Imimunoprecipitation and immunodetection of nmt55/p54^nrb protein with specific site-directed antibodies raised against various domains of nmt55/p54^nrb. MCF-7 cell nuclear extracts (50 μg) were subjected to immunoprecipitation assays with the antibodies indicated along the top margin. Lane 1 represents immunoprecipitation with monoclonal antibody EVG F9 (raised against human estrogen receptor alpha), lane 2 monoclonal antibody NMT-1, lane 3 polyclonal antibody NMT-4 and lane 4 polyclonal antibody NMT-5. Immunoprecipitated samples were separated by SDS/PAGE and analyzed by Western blot. Left margin indicates the antibodies used for immunodetection.

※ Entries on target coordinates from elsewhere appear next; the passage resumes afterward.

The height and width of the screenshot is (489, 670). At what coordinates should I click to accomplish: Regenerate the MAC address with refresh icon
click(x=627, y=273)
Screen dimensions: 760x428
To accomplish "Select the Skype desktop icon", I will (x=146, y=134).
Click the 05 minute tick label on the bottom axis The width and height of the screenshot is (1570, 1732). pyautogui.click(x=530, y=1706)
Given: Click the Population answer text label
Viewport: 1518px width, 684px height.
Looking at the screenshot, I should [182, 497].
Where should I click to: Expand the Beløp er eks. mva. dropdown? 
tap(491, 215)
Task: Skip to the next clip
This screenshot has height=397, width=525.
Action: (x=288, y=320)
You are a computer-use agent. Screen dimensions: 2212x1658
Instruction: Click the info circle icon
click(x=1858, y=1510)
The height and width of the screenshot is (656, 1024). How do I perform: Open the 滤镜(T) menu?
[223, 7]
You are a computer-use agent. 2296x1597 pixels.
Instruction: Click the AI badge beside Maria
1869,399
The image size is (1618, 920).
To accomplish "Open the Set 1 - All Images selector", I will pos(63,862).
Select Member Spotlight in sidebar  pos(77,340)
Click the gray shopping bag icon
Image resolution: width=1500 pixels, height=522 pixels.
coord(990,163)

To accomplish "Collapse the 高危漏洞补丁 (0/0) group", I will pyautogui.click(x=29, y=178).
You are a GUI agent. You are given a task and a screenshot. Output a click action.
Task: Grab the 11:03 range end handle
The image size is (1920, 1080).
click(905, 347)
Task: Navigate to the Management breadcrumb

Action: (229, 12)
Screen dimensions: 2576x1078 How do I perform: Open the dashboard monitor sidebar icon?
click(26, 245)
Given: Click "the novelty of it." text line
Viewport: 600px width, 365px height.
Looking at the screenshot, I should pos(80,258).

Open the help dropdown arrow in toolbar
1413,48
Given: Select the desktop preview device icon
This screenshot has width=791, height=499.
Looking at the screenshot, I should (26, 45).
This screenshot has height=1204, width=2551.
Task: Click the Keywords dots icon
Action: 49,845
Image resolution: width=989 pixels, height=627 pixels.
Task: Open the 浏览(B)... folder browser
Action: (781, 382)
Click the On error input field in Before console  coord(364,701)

Top panel represents immunodetection with monoclonal antibody NMT-1, middle panel polyclonal antibody NMT-4 and bottom panel polyclonal antibody NMT-5.

Figure 6

Detection of nmt55/p54^nrb protein isoforms by Western Blot Analysis using NMT-4, NMT-5 and NMT-1 antibodies. MCF-7 cell nuclear extract (50 μg), lane M, and ten different human breast tumor nuclear extracts (50 μg), lanes 1–10, were separated by SDS/PAGE and subjected to Western blot analysis with polyclonal antibody NMT-4 (Top Panel), polyclonal antibody NMT-5 (Middle Panel) and monoclonal antibody NMT-1 (Bottom Panel). Estrogen receptor (ER) expression levels were determined by ligand binding assay and are indicated along the top of the figure.

Figure 7

Immunohistochemical Analyses of Estrogen Receptor, Progesterone Receptor and nmt55/p54^nrb in a Human Breast Tumor. Human breast tumor tissue was fixed, embedded, sectioned and subjected to immunohistochemical analysis with antibodies to human estrogen receptor alpha (hERα), human progesterone receptor (hPR) and nmt55/p54^nrb. Panel A represents immunostaining with monoclonal antibody EVG F9 raised against hERα. Panel B represents immunostaining with monoclonal antibody 4.14 raised against hPR. Panels C and D represent immunostaining with anti-nmt55/p54^nrb polyclonal antibodies NMT-4 and NMT-5, respectively.

Figure 8

Detection of nmt55/p54^nrb protein variants by immunohistochemical analyses with NMT-4 and NMT-5 antibodies in a Human Breast tumor. Human breast tumor tissue was fixed, embedded, sectioned and subjected to immunohistochemical analysis with antibodies to human estrogen receptor alpha (hERα), human progesterone receptor (hPR) and nmt55/p54^nrb. Panel A represents immunostaining with monoclonal antibody EVG F9 raised against hERα. Panel B represents immunostaining with monoclonal antibody 4.14 raised against hPR. Panels C and D represent immunostaining with anti-nmt55/p54^nrb polyclonal antibodies NMT-4 and NMT-5, respectively.